Until recently, the government used the LTA as a sort of “stealth tax” and froze the limit, with the result that more people will have to pay tax bills and/or more people – like you – will opt-in, not at one to save for retirement.

But there have been some rumors that the government’s desire to get older workers back into the workforce *might* result in an unexpected increase in the LTA.

So if you want to pay out your pension this year, you should think twice about it.

As a widow, did you waive your state pension lump sum?



This is Money columnist Steve Webb is calling on elderly widows who may have missed out on back pay when their husbands died to get in touch.

He wants to help people get money that is rightfully theirs and find out if there is a systematic problem that hasn’t been addressed in the government’s massive corrective action on underpaid older women.

Find out if you may be affected and how to contact Steve here.

> Have you missed your state pension if you were widowed in retirement?

This is because, as I explained above, every payout this year will be tested against this year’s relatively low LTA.

If you used up all of your LTA this year (in your case you withdrew £894,000) then you would have up to 100 per cent LTA usage.

As the rules are currently working, even if the government were to raise the LTA next year, you would not benefit as you would have hit the 100 percent mark.

On the other hand, if you were to defer until next year, the same payout would be a smaller percentage of the new LTA if increased by then, and that would mean you could withdraw additional retirement money without incurring LTA fees attack.

I want to stress that I cannot predict what the budget will contain and that making financial decisions based solely on speculation can be risky.

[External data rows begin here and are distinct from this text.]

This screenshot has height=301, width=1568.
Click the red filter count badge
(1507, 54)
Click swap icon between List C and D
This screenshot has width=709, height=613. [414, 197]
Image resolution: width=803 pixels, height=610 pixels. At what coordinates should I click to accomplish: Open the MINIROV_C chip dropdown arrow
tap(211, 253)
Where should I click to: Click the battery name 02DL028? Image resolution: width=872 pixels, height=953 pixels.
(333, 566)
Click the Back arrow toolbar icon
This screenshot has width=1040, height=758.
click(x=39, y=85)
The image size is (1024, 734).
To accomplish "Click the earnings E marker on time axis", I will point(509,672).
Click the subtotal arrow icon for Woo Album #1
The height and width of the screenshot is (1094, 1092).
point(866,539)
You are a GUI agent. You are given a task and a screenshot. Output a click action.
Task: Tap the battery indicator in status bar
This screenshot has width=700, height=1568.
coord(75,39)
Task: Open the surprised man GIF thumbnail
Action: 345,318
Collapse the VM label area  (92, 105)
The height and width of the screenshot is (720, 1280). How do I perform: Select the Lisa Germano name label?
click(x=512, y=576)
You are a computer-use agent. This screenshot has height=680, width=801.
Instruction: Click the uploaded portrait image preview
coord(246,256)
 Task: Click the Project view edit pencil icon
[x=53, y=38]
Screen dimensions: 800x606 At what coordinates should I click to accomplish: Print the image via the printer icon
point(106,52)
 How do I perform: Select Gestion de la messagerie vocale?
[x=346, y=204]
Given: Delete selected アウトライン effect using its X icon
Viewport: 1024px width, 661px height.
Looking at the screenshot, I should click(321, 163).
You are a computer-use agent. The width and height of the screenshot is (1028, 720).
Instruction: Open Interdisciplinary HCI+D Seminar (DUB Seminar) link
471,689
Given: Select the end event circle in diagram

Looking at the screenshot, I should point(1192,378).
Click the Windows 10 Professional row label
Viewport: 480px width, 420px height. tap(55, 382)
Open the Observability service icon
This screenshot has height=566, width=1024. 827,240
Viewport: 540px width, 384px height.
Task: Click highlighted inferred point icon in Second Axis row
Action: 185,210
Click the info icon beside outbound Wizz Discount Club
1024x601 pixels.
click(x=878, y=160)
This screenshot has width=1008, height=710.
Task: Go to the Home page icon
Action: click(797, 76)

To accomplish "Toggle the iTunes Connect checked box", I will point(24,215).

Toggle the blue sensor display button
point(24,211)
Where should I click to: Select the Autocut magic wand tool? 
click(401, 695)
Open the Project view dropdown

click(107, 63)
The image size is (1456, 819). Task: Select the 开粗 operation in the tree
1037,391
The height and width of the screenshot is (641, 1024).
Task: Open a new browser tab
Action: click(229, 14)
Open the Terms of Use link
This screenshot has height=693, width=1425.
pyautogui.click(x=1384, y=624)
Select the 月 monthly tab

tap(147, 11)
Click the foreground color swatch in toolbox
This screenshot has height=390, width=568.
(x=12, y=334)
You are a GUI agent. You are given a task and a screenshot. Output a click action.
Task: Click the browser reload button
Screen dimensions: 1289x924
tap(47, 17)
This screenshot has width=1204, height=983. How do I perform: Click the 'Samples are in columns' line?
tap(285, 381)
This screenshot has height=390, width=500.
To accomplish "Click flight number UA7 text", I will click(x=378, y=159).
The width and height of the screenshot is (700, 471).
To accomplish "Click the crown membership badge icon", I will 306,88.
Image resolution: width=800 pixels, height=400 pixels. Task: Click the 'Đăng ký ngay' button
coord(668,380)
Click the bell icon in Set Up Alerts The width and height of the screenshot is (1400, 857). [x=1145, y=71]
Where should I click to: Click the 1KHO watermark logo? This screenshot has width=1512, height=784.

But if you think the LTA isn’t likely to actually go down over the next year and there’s an outside chance it could go up, some might think it’s worth waiting a few more weeks before doing so tap some or all of their retirement savings.

Finally, on what would happen if you died before the age of 75, HMRC would consider your death (and the passing of your unaffected pensions to a beneficiary) as a ‘benefit event’.

The value of your annuities would be compared to the applicable LTA for that year, and if the percentage used put you over 100 percent of your lifetime allowance, your beneficiaries would have to pay a tax fee.

Ask Steve Webb a retirement question

Former Pensions Secretary Steve Webb is the uncle of This Is Money’s Agony.

He’s ready to answer your questions about whether you’re still saving, about to quit work, or juggling your finances in retirement.

Steve left the Department for Works and Pensions after the May 2015 election. He is now a partner in actuarial and advisory firm Lane Clark & ​​Peacock.

If you would like to ask Steve a pension-related question, please email him at [email protected].

Steve will do his best to reply to your message in an upcoming column, but he will not be able to reply to everyone or correspond privately with readers. Nothing in its answers constitutes regulated financial advice. Posted questions are sometimes edited for brevity or other reasons.

Please include a daytime phone number in your message – this will be kept confidential and will not be used for marketing purposes.

If Steve can’t answer your question, you can also contact MoneyHelper, a government-backed organization that provides free retirement help to the public. It can be found here and phone number 0800 011 3797.

SteveWe get a lot of questions about government pension projections and COPE – the Contracted Out Pension Equivalent. When you write to Steve on this subject, he’s responding to a typical reader question Here. It includes links to Steve’s several previous columns on state pension projections and contracting that may be helpful.